Company vaccinations start again in Vienna

The City of Vienna has written to around 144,000 companies in the city, calling for them to get their employees vaccinated against Covid-19. The letter comes from the Chamber of Commerce, the Medical Association and the Federation of Industry (IV). In companies with more than 50 people willing to be vaccinated, the doses can be administered by the company doctor, broadcaster ORF reports. 

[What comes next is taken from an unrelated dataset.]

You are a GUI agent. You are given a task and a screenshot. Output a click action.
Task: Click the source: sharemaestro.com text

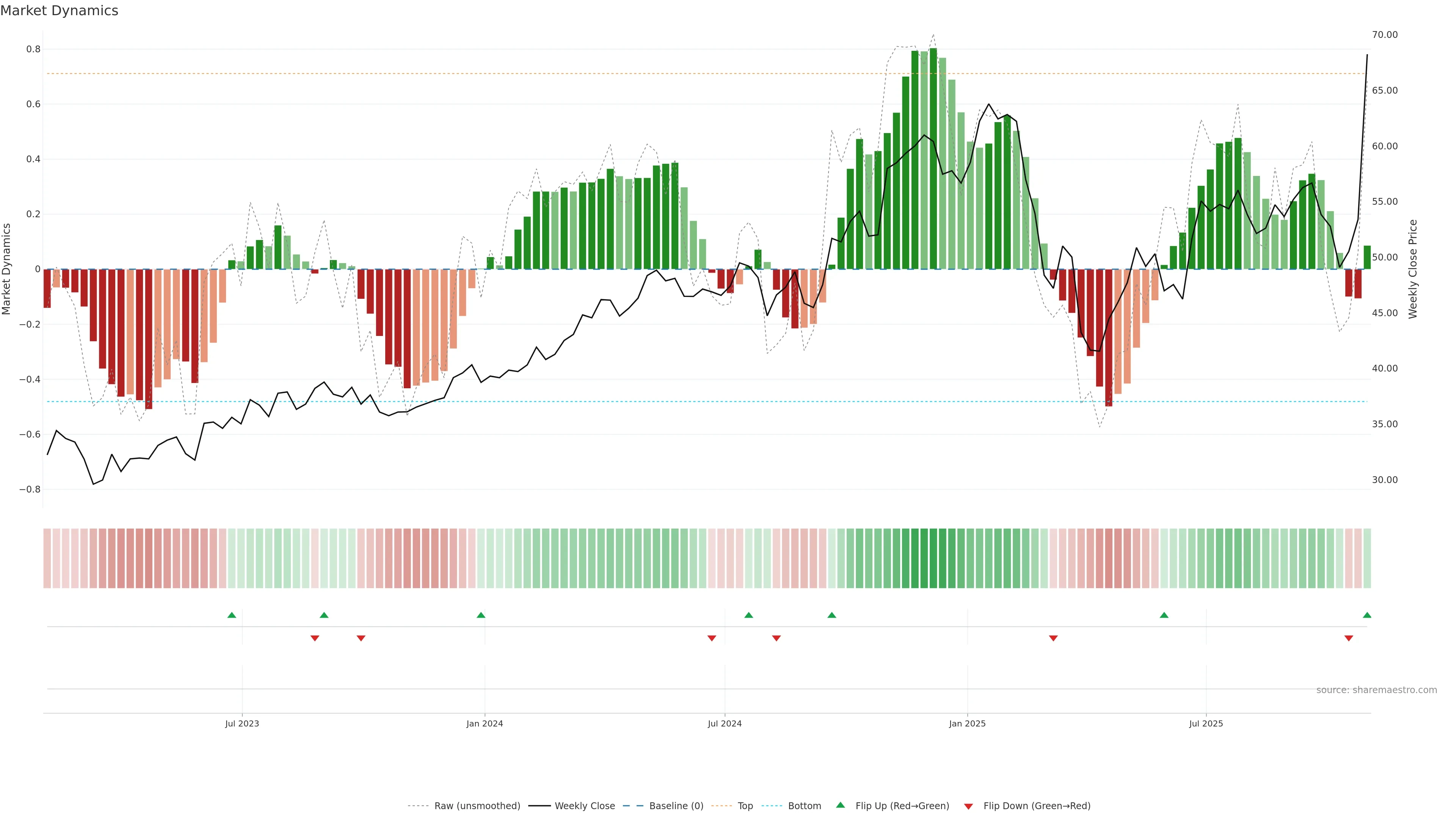[x=1376, y=690]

READ MORE: Austria recommends fourth Covid vaccination for over 60s and high-risk patients

Water shortages in Austria

The hot and dry spring and summer means communities in Vorarlberg and Upper Austria are running out of water, broadcaster ORF reports. In Langen near Bregenz, the drinking water tanks are empty and the municipality is therefore appealing to the population to only use water for personal hygiene and as drinking water for people and animals. 

In Traunkirchen in Upper Austria, the population is also being called on to water their gardens with rainwater to save water due to shortages.

Classical concerts are safe with a two metre “baby elephant” distance

Keeping a two metre distance – the length of a baby elephant – should also be enough to attend concerts with wind instruments while avoiding being infected with the corona virus, a US research team working with a symphony orchestra has found. Scientists discovered that the amount of aerosols emitted by wind instruments was similar to those emitted by people speaking, broadcaster ORF reports. 

Austria’s museums try to save energy with lower temperatures and LED lighting

Vienna’s Kunsthaus will close for six months next summer in order to upgrade the air conditioning in order to make the building more climate-neutral. Many of Vienna’s museums have already switched to LED lighting to save energy. Now the temperature in the reading rooms of Vienna’s National Library is also to be lowered, from around 24 degrees in winter to 22 or 21 degrees. The MQ is planting mulberry trees and plans to install a photovoltaic system, broadcaster ORF reports. 

‘Lighthouse’ plan following power outages in Innsbruck

Following a huge power outage last week, which affected around 140,000 households in the Innsbruck area, the Deputy Mayor Johannes Anzengruber (ÖVP), has laid out a plan for future blackouts. The ten fire stations and the main fire station of the city of Innsbruck are to become “lighthouses” in acute emergencies, where people can go for information in the case of power cuts. In the blackout last week, traffic lights failed, trams stopped running and people were stuck in elevators. Almost nothing worked in the state capital for almost 45 minutes, the Krone newspaper report.

Sunday and holiday shop openings questioned once more

After so many people went to Praterstern Billa in Vienna on Monday it had to close temporarily, the Krone newspaper is taking a look at why shops in Austria, and particularly the country’s capital Vienna, remain closed on Sundays and public holidays. 

It notes the rules are quite confusing. Some bakeries are allowed to sell groceries such as butter, juices and milk on Sundays, but not all. Gas stations and corner shops are sometimes open, as are supermarkets at major train stations and shops in some places, such as the Museum’s Quarter in Vienna, but they are only allowed to sell selected goods. Some shops open without being aware of the rules. According to the municipal administration and the market office (MA 59), there were 255 violations of the Sunday opening in the first half of 2022, with fines running into several thousands of euros for repeat offences. Some shops were open although it is illegal, others were not aware of the rules. 

Vienna is unusual in that it is the only federal state that has no tourism zones, which gives shops the option of staying open on holidays and Sundays. According to the Krone, Vienna’s mayor’s office says the social partners will not agree to Sunday openings. The paper notes Richard Lugner, a building tycoon, has long called for the general opening of shops on Sundays, but  adds nothing will change in the near future.